Prosecutorial Misconduct Warranted a New Trial

The Fourth Department reversed defendant’s conviction and ordered a new trial because of the prosecutor’s misconduct.  The prosecutor shifted the burden of proof, vouched for the single witness, and appealed to the sympathies of the jury:

The prosecutor began her summation by improperly characterizing the People’s case as “the truth” and denigrating the defense as a diversion ,,, . In addition, the prosecutor implied that defendant bore the burden of proving that the complainant had a motive to lie, thereby impermissibly shifting the burden of proof to defendant … .

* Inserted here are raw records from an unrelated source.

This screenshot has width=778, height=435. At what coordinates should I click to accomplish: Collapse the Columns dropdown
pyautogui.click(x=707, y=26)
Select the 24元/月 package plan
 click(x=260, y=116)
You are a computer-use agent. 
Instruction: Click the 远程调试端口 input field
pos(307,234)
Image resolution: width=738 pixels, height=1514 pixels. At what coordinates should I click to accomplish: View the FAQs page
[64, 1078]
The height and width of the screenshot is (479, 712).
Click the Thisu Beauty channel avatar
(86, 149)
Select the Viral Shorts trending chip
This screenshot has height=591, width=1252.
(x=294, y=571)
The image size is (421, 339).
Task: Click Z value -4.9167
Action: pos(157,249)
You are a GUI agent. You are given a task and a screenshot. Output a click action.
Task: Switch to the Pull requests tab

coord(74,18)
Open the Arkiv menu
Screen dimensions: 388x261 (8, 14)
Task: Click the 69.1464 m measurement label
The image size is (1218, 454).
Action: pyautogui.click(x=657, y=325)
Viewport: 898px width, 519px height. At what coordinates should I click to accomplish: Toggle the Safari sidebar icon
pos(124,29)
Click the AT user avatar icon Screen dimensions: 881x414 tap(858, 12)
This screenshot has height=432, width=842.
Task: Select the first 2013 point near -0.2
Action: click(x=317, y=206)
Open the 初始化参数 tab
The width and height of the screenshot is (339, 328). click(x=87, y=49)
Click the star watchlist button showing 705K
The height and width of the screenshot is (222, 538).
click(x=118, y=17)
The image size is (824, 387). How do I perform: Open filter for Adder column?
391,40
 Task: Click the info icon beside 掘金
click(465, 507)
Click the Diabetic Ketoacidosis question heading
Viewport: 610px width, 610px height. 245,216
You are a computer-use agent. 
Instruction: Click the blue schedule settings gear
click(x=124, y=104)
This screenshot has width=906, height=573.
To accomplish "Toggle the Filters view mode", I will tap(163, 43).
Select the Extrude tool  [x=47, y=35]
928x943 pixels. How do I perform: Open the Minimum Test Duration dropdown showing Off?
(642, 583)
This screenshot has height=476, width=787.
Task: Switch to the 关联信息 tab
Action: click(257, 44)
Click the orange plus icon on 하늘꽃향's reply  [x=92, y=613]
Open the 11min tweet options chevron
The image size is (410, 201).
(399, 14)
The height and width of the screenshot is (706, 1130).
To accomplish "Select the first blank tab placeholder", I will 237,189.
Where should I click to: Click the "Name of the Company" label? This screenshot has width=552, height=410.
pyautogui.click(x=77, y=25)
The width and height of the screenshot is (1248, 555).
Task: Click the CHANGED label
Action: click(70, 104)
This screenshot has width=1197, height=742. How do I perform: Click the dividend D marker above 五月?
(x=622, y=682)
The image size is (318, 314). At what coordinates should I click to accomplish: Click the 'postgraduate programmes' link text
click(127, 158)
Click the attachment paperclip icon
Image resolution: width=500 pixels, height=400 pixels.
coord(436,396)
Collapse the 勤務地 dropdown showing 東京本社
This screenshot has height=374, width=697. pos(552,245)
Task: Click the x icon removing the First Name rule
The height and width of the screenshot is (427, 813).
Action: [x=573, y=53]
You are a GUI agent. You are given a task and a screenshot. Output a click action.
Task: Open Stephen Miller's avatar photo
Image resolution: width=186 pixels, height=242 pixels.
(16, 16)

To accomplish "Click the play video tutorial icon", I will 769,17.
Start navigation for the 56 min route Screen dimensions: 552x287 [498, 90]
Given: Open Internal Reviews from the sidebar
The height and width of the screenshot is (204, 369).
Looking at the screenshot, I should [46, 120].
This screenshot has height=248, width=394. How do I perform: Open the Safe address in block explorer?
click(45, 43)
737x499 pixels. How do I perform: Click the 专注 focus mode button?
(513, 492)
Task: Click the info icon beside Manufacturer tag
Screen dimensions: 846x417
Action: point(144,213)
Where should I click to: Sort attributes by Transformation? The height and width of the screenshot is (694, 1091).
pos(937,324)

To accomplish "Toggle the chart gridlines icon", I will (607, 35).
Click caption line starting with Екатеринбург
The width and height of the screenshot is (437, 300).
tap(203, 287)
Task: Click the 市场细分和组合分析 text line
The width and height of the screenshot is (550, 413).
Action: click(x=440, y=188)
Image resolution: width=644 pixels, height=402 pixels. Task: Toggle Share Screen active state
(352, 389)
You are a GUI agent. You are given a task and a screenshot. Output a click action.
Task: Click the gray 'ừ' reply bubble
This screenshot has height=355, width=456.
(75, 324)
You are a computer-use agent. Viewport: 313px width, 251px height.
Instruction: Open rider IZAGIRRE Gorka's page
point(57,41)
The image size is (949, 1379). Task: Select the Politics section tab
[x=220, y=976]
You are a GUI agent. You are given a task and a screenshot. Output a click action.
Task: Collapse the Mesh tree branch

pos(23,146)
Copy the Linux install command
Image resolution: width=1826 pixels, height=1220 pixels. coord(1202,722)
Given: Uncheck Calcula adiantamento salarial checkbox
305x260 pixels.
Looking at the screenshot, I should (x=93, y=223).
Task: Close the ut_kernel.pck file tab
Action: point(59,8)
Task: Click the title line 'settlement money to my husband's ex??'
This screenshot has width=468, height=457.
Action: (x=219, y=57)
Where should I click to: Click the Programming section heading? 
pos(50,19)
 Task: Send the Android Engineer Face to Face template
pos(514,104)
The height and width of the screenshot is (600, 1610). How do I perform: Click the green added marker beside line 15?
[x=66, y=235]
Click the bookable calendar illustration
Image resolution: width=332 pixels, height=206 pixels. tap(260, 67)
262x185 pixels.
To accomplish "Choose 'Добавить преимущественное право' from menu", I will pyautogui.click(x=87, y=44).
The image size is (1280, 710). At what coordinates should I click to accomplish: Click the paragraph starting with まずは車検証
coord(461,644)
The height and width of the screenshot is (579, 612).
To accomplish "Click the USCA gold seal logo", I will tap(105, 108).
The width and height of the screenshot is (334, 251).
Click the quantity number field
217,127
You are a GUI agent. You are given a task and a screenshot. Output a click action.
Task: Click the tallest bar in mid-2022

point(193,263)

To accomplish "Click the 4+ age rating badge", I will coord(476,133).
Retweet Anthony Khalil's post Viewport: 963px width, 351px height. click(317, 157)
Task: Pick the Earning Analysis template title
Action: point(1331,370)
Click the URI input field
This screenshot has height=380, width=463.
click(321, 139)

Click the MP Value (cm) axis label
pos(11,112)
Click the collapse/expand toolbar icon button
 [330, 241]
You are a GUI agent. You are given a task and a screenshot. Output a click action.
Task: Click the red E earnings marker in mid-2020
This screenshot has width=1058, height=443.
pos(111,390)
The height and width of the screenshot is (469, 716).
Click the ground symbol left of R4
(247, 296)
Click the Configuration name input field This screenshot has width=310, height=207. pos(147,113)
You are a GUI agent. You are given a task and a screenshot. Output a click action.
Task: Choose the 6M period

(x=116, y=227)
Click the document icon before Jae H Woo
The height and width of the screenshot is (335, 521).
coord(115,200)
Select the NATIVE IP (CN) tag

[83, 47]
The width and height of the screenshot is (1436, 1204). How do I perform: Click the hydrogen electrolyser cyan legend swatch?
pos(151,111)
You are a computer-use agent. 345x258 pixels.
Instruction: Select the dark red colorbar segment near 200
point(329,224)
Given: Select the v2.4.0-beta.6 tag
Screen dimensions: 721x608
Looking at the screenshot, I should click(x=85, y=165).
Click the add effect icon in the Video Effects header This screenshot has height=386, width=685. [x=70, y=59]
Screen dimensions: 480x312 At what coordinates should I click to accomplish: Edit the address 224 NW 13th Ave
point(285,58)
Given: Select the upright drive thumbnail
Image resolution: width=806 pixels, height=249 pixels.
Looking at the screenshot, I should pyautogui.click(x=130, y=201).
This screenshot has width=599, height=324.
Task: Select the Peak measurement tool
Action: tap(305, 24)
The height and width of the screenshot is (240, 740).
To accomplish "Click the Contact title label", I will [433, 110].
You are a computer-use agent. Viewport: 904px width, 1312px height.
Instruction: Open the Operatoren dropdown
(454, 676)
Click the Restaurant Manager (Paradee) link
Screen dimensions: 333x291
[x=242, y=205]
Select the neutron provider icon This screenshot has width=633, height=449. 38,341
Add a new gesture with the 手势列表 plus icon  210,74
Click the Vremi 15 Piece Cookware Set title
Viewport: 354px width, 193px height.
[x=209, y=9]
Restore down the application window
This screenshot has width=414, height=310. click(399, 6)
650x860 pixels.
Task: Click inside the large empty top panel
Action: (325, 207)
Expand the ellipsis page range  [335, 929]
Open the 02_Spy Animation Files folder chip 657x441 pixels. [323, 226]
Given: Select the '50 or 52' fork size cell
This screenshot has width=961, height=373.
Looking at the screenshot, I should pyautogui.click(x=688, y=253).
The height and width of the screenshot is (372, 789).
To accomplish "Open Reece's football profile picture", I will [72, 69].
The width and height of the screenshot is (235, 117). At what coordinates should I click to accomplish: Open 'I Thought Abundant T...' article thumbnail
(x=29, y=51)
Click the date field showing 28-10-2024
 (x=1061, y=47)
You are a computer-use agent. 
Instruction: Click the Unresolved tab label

Perhaps most egregiously in this one-witness case where credibility was paramount, the prosecutor repeatedly and improperly vouched for the veracity of the complainant … . The prosecutor asked the jury “to listen carefully to the 911 call. It may not clearly state what happened, but statements that [the complainant] made like, I’m bugging, but I tried to catch him, that’s why I left,’ are examples of the ring of truth.” Defense counsel objected, and the objection was sustained. Nonetheless, the prosecutor continued: “I submit to you the (complainant’s statements) are truthful.” The prosecutor also bolstered the complainant’s credibility by making herself an unsworn witness in the case … . In addressing inconsistencies between the complainant’s testimony and his earlier statement to the police, the prosecutor argued that the complainant made only “[o]ne inconsistent statement, from talking to the police and talking to me” (emphasis added). The prosecutor’s remark suggests that the complainant made numerous prior consistent statements to the police and to the prosecutor herself, and we conclude that such suggestion has no basis in the record … .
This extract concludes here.